The one essential solo jazz album, according to Tom Waits

The other day, I peered out from the apartment at some commotion unfurling on the street below. The curbside racket was revealed to be two drunken homeless men fighting over a trolley.

As I feasted on the cartoon cacophony of growls, grunts, clanging aluminium, and brazen aggression hopelessly unmatched by enfeebled strength, I thought to myself one thing, ‘I wish Tom Waits would release some new music soon’. 

Waits is the poet in the gutter, the songsmith with the drunken piano, and the artist who never wants to grow up. He’s lived his life in fits and starts. He’s walked every alley that the urban dispossessed have ever ambled. He’s perched in the nookiest of crannies and poked about in the cranniest of nooks in cities all over the world in search of inspiration from the source. 

And he’s done it all with a hat so jaunty it seems to defy gravity and a cigarette with a magnetic attraction to his bottom lip. But beneath the quirky persona is a maestro who understands music of all sorts incredibly well. It’s part of the magic of his own sound that he is able to whip up a swirl of proletariat joys that borrow from everywhere.

**Records:**
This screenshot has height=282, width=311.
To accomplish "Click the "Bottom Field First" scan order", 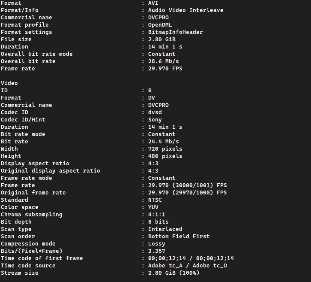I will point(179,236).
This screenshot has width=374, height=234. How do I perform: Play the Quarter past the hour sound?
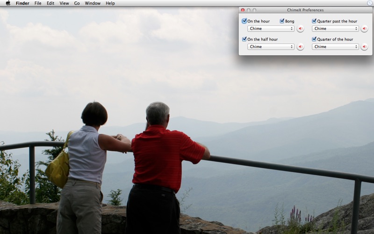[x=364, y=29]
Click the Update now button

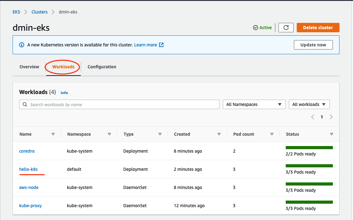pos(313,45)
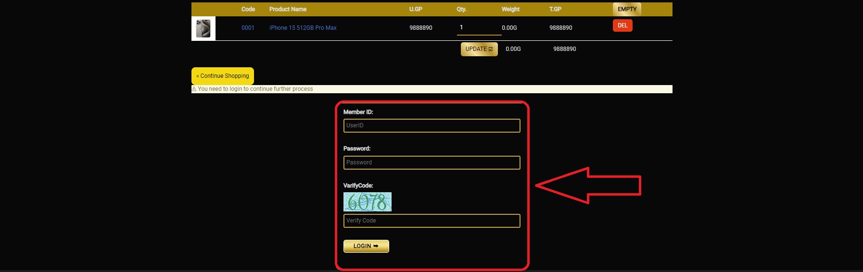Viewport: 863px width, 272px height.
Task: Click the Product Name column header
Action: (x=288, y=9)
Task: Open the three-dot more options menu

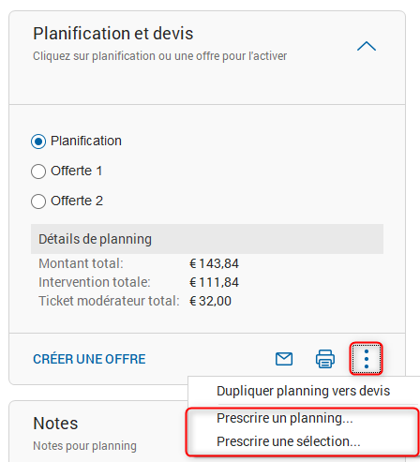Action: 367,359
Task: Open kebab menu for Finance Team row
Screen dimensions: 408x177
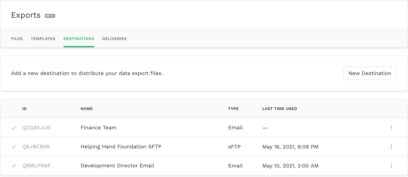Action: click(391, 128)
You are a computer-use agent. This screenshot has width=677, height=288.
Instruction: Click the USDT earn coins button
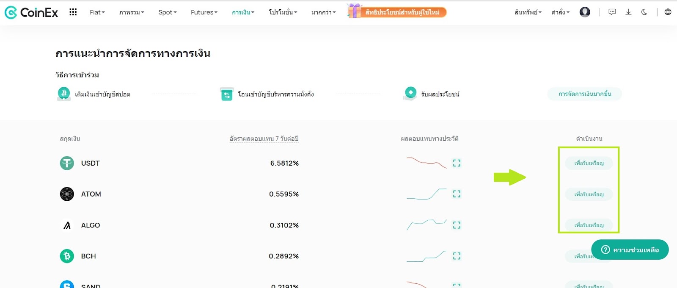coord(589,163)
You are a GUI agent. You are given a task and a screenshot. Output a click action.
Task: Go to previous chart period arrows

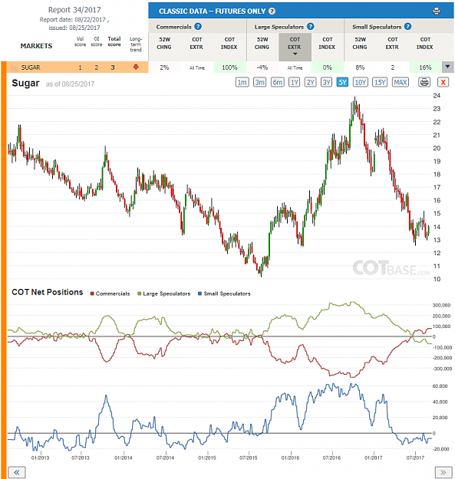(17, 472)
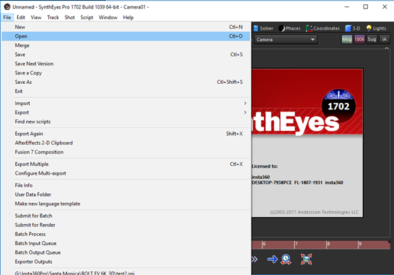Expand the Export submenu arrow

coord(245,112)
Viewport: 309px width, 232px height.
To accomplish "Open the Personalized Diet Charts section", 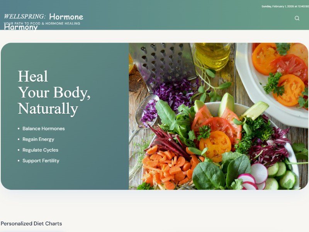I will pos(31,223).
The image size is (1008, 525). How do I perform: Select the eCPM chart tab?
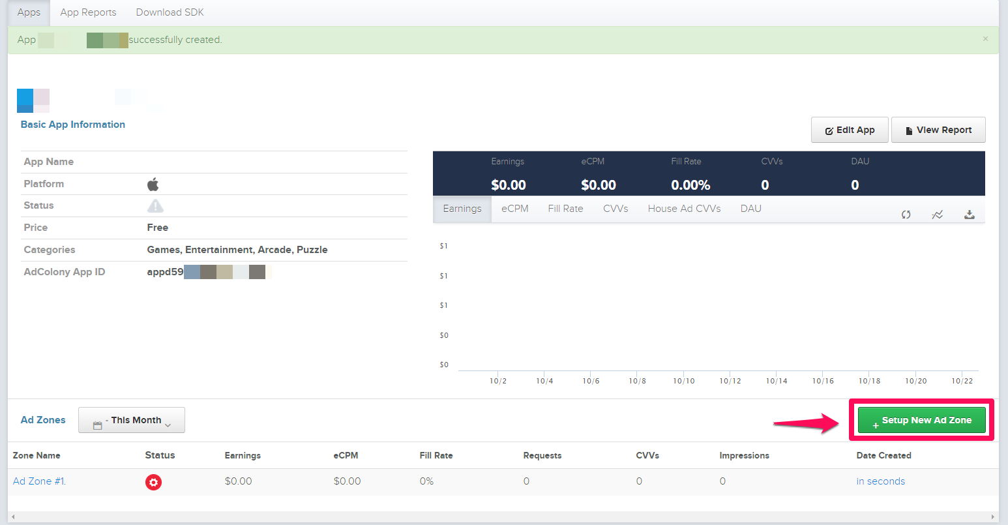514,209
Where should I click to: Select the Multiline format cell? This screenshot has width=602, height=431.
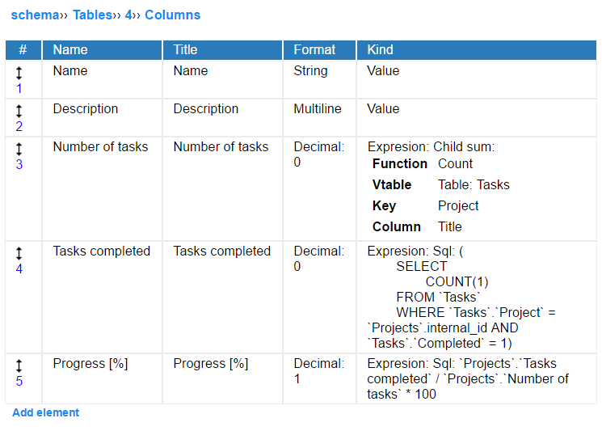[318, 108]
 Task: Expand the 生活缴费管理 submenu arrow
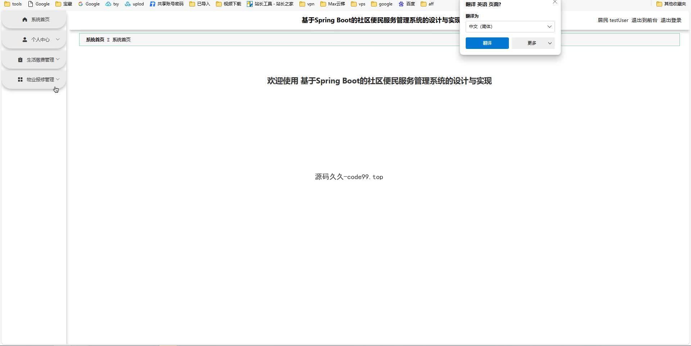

**Exercise instructions:**
Extract the passage of the Tom Waits article starting at "The one essential" and ending at "over a trolley.", copying it word for word.

**Solution to this problem:**
The one essential solo jazz album, according to Tom Waits

The other day, I peered out from the apartment at some commotion unfurling on the street below. The curbside racket was revealed to be two drunken homeless men fighting over a trolley.